What the new Bill must not deliver is increasing layers of additional red tape and additional costs in the pursuit of goals that may add little or nothing to the bottom line of too many agricultural businesses already facing extreme financial pressures over and above other socio-economic issues.

The proposed powers, and ultimately how they are used, must have regard for the practicalities of managing a viable and profitable farm or croft. The proposed powers must not expose this generation of farmers and crofters to stark choices that might only result in agricultural land abandonment – and they must give opportunity to those who would have hoped to follow.

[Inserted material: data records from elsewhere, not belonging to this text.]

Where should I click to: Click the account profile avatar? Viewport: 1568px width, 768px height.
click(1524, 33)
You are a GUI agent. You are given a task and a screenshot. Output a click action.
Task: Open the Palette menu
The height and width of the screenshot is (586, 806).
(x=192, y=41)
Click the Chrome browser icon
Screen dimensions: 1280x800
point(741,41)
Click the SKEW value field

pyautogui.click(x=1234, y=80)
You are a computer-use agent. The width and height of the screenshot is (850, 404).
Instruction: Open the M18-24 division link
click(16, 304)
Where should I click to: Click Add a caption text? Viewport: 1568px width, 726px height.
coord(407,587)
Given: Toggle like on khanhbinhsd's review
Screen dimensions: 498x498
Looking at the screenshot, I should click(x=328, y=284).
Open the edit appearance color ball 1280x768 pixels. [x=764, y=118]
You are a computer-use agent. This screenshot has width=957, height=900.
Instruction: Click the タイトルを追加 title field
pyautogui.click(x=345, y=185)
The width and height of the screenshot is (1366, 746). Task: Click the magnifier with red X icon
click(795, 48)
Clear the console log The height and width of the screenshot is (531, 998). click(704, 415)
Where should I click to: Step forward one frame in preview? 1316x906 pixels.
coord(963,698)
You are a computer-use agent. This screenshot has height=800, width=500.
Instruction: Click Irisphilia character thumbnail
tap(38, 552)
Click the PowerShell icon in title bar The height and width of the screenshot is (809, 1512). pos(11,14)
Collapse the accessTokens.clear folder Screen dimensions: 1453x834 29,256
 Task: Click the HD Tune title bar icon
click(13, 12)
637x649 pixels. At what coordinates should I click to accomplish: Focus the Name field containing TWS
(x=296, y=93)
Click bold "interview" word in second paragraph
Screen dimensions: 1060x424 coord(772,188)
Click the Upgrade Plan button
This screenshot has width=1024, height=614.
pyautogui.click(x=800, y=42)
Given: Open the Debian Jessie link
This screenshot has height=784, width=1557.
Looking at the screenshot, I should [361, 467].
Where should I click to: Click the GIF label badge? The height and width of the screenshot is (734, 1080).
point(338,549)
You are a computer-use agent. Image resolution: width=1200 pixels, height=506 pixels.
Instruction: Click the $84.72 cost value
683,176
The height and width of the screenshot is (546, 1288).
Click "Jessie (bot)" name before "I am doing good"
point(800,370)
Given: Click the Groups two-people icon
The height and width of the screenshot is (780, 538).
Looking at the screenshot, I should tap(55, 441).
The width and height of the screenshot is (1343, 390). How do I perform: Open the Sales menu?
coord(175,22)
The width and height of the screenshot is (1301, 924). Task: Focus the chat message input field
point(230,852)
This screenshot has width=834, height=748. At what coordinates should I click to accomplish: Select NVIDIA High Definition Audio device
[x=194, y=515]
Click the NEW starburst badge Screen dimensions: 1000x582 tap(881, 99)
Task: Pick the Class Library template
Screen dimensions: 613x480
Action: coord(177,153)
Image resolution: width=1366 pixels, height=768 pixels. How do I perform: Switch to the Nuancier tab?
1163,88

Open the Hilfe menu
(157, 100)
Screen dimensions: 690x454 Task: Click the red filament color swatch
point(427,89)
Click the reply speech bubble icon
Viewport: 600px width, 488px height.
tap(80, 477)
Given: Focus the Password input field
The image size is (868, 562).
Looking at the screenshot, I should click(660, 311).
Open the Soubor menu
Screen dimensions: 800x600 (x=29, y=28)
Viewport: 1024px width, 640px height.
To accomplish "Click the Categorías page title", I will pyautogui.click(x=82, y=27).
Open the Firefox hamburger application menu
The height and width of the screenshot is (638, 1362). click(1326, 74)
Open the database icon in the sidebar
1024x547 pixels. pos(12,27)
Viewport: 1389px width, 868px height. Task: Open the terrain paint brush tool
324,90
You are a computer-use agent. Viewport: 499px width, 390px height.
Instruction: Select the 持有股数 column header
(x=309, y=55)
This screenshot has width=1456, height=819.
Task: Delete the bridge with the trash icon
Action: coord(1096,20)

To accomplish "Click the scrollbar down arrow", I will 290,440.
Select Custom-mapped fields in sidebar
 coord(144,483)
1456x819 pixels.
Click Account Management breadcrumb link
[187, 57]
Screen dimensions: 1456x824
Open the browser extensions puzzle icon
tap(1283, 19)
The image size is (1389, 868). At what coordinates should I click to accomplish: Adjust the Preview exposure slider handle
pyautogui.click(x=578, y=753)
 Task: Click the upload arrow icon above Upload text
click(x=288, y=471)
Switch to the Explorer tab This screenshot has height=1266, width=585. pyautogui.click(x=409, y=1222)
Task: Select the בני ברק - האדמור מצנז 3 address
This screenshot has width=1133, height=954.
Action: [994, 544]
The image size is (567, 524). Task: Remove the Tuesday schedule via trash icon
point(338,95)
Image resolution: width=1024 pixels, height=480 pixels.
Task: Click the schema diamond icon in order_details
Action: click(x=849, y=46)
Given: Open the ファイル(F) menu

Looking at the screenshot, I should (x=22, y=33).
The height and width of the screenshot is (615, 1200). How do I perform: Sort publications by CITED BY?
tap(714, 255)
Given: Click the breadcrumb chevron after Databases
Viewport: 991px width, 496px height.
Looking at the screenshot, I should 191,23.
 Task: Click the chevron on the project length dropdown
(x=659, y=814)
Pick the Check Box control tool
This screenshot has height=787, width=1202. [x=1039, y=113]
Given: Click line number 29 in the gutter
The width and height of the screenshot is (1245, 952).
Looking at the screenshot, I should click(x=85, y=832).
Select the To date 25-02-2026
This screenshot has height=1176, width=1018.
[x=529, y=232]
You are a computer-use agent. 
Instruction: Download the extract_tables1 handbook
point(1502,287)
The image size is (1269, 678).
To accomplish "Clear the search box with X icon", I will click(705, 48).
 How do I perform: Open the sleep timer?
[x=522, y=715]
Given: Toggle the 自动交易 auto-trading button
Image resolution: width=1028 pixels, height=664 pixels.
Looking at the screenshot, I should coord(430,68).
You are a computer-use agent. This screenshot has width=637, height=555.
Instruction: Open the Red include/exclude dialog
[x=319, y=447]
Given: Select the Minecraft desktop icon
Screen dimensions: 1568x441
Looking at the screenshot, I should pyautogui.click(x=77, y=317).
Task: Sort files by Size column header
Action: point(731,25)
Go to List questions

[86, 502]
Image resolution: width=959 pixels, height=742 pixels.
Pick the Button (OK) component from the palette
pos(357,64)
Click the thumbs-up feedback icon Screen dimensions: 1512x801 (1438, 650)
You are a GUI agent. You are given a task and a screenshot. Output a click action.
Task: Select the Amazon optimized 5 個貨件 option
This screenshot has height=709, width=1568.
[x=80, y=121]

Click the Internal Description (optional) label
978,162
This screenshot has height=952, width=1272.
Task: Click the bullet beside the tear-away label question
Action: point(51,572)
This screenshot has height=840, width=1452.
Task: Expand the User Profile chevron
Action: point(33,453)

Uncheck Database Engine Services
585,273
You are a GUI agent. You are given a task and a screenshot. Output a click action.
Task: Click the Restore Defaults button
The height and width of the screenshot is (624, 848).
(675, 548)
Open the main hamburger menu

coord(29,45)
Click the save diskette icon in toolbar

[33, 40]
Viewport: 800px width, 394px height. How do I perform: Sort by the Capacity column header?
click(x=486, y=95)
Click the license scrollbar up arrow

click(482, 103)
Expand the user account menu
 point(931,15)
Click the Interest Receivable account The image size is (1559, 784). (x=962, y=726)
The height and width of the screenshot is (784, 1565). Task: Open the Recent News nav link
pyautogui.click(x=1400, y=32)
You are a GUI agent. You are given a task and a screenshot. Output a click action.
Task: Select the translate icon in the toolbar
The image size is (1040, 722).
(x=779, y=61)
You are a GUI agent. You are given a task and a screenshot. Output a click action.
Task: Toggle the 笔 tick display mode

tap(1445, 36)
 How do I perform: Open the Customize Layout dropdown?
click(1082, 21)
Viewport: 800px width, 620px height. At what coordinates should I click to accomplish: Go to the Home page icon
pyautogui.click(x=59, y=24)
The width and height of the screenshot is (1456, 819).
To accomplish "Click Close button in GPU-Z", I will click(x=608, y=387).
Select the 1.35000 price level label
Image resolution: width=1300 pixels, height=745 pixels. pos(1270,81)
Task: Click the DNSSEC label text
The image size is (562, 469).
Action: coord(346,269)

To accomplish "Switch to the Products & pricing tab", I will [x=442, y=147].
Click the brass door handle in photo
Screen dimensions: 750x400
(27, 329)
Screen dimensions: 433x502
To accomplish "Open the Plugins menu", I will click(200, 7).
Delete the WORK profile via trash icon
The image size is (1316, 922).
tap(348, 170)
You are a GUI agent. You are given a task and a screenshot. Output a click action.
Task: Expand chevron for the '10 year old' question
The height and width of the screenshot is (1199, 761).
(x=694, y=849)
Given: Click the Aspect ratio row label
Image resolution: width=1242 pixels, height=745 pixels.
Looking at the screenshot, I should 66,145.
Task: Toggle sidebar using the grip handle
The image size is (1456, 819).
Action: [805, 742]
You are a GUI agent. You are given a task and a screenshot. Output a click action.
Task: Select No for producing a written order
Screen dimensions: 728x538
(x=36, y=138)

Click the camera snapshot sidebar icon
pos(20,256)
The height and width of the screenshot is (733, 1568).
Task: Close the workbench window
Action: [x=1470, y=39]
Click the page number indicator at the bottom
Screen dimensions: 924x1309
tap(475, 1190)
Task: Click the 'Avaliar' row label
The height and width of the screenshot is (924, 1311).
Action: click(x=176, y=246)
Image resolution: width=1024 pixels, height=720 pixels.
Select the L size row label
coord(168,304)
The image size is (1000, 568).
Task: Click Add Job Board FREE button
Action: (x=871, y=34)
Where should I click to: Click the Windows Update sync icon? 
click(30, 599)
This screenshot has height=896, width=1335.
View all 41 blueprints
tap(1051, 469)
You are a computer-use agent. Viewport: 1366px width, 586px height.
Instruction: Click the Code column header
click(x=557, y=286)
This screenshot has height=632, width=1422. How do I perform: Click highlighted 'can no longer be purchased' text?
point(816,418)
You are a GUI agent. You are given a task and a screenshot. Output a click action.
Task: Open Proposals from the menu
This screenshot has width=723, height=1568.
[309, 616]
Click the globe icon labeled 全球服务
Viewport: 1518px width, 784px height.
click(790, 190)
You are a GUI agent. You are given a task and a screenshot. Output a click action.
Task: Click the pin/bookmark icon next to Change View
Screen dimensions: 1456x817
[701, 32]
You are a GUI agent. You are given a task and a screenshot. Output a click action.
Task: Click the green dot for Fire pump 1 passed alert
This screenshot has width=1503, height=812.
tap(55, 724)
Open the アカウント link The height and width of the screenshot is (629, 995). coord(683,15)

NFU Scotland echoes Cabinet Secretary Mairi Gougeon’s comments to the Scottish Parliament on November 8 in saying “there is no contradiction between high-quality food production and producing it in a way that delivers for climate and nature” and “… sustainable food production… is an outcome that we know can only be reached by working with our producers”.

Only with the buy-in of farmers and crofters across Scotland can new primary legislation turn policies into practices that deliver on high-quality food production, climate mitigation and adaptation, nature restoration and wider rural development – simultaneously. It is the duty of the Scottish Government to help make that happen. However, while this consultation may be about delivering the necessary powers via a new Agriculture Bill, it does not fill the alarming policy void that farmers and crofters currently face – which is simply compounding the severe volatility and extreme uncertainty already affecting so many producers in Scotland.

A clear, unwavering commitment that future policy will underpin agricultural activity and food production is required immediately. If the pursuit of a misplaced vision is all that matters, then Scotland’s future ‘agricultural support’ policy will fail.